Longa e profunda. Tinha vinte anos, tinha partido do país para fugir à guerra colonial e encontrava-me num colégio inglês, a fazer um curso de Verão. Havia publicado dois livros, que um dos nossos grandes críticos considerou inspirados, mas que bebiam em poetas torrenciais: e bebiam. O louvor agradou-me, mas pouco depois enervou-me, eu queria encontrar o meu próprio caminho. Ser mais claro, sentir-me mais próximo da fonte, do enigma. E então não é que nesse tal colégio fui colocado no quarto de um professor em férias de poesia oriental? Uma estante cheia de uma poesia que eu não conhecia! Japonesa e chinesa! Comecei a traduzir com a ajuda de uma japonesa, que também estava nesse curso – éramos jovens de 50 ou 60 países —, e isso transformou-me e à minha poesia: conheci uma poética que hoje considero a mais bela de todos os tempos (comparável só às nossas “cantigas d’amigo”), entrei num campo de trabalho como eu gosto, a longo prazo, para sempre; entrei na vida (física, mental, sensível) de um ser celestial, a minha amiga japonesa, enfim, coisas bonitas que mudaram o meu caminho. Nunca mais deixei de respirar essa poesia e, sobretudo, nunca mais deixei de pensar (e de fazer) que é preciso conhecer mais do que a nossa tradição poética…

Escreveu 14 poemas para a exposição de escultura de Kisako Umino, inaugurada em 2 de abril de 2005 em Paris. Como surgiu essa colaboração? O que é que os seus poemas acrescentam à obra de Umino?

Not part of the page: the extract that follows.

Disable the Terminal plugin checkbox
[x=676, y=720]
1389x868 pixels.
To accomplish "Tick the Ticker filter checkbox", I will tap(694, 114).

Conheci a Kisako quando fui ao Japão, há dois anos. Uma viagem maravilhosa de 13 horas, porque o destino nos colocou lado a lado e encontrámos coisas comuns relacionadas com a arte, com a Natureza, com a vida enquanto tragédia, mas, curiosamente e para ambos, esse sentido trágico da vida era luminoso. O ano passado fui ler poesia a Itália e ela foi visitar-me, e eu próprio a tinha convidado para vir a Portugal, passar uns dias numa Casa do Artista, mas não sei porquê quase não pude estar com ela, ia não sei para que viagem… Quando estive no seu atelier, em Florença, foi o fascínio: ela fazia coisas, “animais da terra”, que se pareciam com os meus poemas… bichos enigmáticos! Entretanto, uma galeria de Paris convidou 14 artistas para exporem cerâmicas: 7 japoneses instalados no estrangeiro, 7 estrangeiros instalados no Japão. E a Kisako pediu-me um haiku para uma das suas esculturas. Adorei e nessa mesma noite escrevi… 14! Uma maravilha que depois continuou, como? No dia seguinte telefono à minha tradutora francesa, Catherine Dumas, que, generosa como sempre, e apesar de se estar a preparar para uma viagem, os traduziu todos de imediato. No terceiro dia mostro-os a Ana Hatherly, que de imediato os traduziu para inglês. E no quarto dia mando-os para o poeta japonês com quem trabalho na tradução de poesia japonesa, que, também de imediato, os traduziu para japonês. E que me disse que queria publicá-los, nas 4 línguas, numa das mais relevantes revistas japonesas de haiku. Já foram. Enfim, tudo isto aconteceu como acontece um haiku: quando menos se espera… uma aparição… um enigma! E lá fui a Paris ler os poemas e passear com a Kisako sob as pontes do Sena.